• **Problem description**: Set down exactly the lines in the records below that run from the line with "RFC-Editor Lists (84, 768)" to the line with "Registration (58, 462)", inclusive, and nothing more.

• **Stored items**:
########################################

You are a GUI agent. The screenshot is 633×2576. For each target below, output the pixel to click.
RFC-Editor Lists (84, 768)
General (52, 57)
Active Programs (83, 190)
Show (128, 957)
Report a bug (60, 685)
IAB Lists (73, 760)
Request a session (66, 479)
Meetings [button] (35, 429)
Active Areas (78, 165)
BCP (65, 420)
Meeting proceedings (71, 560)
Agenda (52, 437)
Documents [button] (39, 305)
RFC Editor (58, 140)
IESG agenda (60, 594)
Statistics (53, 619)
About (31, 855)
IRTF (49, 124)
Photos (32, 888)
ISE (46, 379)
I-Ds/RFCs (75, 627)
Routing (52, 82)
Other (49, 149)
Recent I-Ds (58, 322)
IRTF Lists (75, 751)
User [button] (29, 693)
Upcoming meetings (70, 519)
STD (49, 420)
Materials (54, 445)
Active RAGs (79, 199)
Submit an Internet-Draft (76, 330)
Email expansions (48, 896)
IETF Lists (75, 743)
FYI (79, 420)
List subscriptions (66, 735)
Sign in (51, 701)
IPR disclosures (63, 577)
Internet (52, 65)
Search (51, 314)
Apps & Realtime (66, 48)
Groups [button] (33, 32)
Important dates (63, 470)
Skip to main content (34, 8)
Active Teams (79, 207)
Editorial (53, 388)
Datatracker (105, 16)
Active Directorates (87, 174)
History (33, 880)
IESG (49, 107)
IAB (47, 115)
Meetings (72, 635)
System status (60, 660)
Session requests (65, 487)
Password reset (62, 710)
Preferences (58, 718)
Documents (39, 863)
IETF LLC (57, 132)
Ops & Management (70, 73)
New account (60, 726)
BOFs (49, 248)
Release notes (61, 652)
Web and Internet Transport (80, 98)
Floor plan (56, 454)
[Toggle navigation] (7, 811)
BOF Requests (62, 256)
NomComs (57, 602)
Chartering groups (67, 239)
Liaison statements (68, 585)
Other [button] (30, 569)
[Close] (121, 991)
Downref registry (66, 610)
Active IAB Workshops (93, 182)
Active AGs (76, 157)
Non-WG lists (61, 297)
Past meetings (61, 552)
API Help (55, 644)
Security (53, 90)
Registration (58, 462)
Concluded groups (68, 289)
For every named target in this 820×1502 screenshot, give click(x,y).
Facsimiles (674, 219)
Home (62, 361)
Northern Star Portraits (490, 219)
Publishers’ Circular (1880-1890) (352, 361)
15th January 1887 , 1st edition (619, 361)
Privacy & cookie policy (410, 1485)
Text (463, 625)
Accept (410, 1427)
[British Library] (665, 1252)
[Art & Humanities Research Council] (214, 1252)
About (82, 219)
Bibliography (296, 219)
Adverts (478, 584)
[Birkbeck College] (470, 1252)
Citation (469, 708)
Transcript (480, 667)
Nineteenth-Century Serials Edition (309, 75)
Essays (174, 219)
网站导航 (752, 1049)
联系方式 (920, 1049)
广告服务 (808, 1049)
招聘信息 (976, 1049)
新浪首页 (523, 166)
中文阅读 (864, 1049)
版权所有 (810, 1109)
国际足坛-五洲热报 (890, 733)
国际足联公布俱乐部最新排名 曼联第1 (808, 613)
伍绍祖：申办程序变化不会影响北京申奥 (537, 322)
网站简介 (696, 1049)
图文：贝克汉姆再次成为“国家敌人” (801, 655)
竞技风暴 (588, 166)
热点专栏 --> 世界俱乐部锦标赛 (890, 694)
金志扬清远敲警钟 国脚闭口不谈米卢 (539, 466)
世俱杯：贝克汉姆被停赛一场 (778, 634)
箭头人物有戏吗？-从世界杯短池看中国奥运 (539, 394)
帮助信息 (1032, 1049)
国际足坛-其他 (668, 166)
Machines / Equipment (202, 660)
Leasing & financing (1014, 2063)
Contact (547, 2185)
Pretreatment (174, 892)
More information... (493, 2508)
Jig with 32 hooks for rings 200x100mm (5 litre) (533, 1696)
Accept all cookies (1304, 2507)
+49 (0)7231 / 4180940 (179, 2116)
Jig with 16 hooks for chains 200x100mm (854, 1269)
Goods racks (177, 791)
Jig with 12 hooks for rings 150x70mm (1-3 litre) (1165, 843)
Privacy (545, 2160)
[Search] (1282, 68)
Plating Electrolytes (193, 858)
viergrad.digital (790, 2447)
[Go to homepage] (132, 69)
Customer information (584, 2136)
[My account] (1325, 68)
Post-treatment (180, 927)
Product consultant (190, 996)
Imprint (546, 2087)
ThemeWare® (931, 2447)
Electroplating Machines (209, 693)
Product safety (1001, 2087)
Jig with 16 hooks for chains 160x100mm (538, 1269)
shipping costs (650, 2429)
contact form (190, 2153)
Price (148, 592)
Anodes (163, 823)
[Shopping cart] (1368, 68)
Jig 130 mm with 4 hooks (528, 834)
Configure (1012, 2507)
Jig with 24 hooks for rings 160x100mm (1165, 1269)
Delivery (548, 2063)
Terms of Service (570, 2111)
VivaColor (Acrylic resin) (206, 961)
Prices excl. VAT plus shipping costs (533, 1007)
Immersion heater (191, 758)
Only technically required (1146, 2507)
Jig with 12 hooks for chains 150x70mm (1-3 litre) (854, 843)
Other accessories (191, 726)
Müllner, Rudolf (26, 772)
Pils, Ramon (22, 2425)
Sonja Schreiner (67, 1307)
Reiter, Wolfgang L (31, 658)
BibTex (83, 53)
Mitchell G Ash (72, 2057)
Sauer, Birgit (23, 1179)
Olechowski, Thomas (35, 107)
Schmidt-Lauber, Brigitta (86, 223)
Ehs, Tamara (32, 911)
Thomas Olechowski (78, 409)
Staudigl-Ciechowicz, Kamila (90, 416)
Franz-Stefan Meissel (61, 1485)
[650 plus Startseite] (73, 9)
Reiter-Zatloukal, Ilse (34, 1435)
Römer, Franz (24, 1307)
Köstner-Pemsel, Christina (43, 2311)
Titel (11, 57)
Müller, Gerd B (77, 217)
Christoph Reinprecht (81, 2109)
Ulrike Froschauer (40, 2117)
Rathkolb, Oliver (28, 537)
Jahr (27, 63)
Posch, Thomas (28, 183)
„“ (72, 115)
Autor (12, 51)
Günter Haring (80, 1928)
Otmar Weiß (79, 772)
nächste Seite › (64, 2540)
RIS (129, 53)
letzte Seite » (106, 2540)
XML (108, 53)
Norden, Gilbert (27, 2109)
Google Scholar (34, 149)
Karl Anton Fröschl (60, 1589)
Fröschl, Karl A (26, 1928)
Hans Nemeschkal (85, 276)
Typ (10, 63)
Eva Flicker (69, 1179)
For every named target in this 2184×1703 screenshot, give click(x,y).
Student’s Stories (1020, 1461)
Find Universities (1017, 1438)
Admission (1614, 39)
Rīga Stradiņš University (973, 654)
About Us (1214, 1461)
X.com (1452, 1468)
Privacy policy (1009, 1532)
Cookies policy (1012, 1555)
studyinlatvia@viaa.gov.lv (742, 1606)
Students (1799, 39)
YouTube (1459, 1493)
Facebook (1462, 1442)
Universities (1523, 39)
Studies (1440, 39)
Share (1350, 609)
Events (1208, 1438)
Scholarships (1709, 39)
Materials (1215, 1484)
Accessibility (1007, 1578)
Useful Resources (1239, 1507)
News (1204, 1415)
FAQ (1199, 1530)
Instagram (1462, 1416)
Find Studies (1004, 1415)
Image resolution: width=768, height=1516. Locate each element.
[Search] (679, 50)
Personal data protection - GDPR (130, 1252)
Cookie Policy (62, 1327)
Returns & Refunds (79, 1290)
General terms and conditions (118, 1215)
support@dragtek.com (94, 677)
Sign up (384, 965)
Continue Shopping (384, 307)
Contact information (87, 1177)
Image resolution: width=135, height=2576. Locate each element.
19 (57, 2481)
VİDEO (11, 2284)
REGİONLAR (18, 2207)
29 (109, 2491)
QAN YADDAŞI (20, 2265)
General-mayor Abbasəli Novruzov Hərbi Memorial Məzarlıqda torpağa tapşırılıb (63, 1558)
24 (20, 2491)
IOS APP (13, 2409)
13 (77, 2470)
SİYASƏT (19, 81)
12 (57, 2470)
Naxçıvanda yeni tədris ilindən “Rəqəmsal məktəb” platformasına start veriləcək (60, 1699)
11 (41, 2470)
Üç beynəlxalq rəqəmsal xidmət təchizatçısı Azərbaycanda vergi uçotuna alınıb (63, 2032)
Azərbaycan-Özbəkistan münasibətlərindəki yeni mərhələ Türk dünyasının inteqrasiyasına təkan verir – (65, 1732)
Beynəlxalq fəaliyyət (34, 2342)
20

########################################

• **Solution**:
RFC-Editor Lists (84, 768)
General (52, 57)
Active Programs (83, 190)
Show (128, 957)
Report a bug (60, 685)
IAB Lists (73, 760)
Request a session (66, 479)
Meetings [button] (35, 429)
Active Areas (78, 165)
BCP (65, 420)
Meeting proceedings (71, 560)
Agenda (52, 437)
Documents [button] (39, 305)
RFC Editor (58, 140)
IESG agenda (60, 594)
Statistics (53, 619)
About (31, 855)
IRTF (49, 124)
Photos (32, 888)
ISE (46, 379)
I-Ds/RFCs (75, 627)
Routing (52, 82)
Other (49, 149)
Recent I-Ds (58, 322)
IRTF Lists (75, 751)
User [button] (29, 693)
Upcoming meetings (70, 519)
STD (49, 420)
Materials (54, 445)
Active RAGs (79, 199)
Submit an Internet-Draft (76, 330)
Email expansions (48, 896)
IETF Lists (75, 743)
FYI (79, 420)
List subscriptions (66, 735)
Sign in (51, 701)
IPR disclosures (63, 577)
Internet (52, 65)
Search (51, 314)
Apps & Realtime (66, 48)
Groups [button] (33, 32)
Important dates (63, 470)
Skip to main content (34, 8)
Active Teams (79, 207)
Editorial (53, 388)
Datatracker (105, 16)
Active Directorates (87, 174)
History (33, 880)
IESG (49, 107)
IAB (47, 115)
Meetings (72, 635)
System status (60, 660)
Session requests (65, 487)
Password reset (62, 710)
Preferences (58, 718)
Documents (39, 863)
IETF LLC (57, 132)
Ops & Management (70, 73)
New account (60, 726)
BOFs (49, 248)
Release notes (61, 652)
Web and Internet Transport (80, 98)
Floor plan (56, 454)
[Toggle navigation] (7, 811)
BOF Requests (62, 256)
NomComs (57, 602)
Chartering groups (67, 239)
Liaison statements (68, 585)
Other [button] (30, 569)
[Close] (121, 991)
Downref registry (66, 610)
Active IAB Workshops (93, 182)
Active AGs (76, 157)
Non-WG lists (61, 297)
Past meetings (61, 552)
API Help (55, 644)
Security (53, 90)
Registration (58, 462)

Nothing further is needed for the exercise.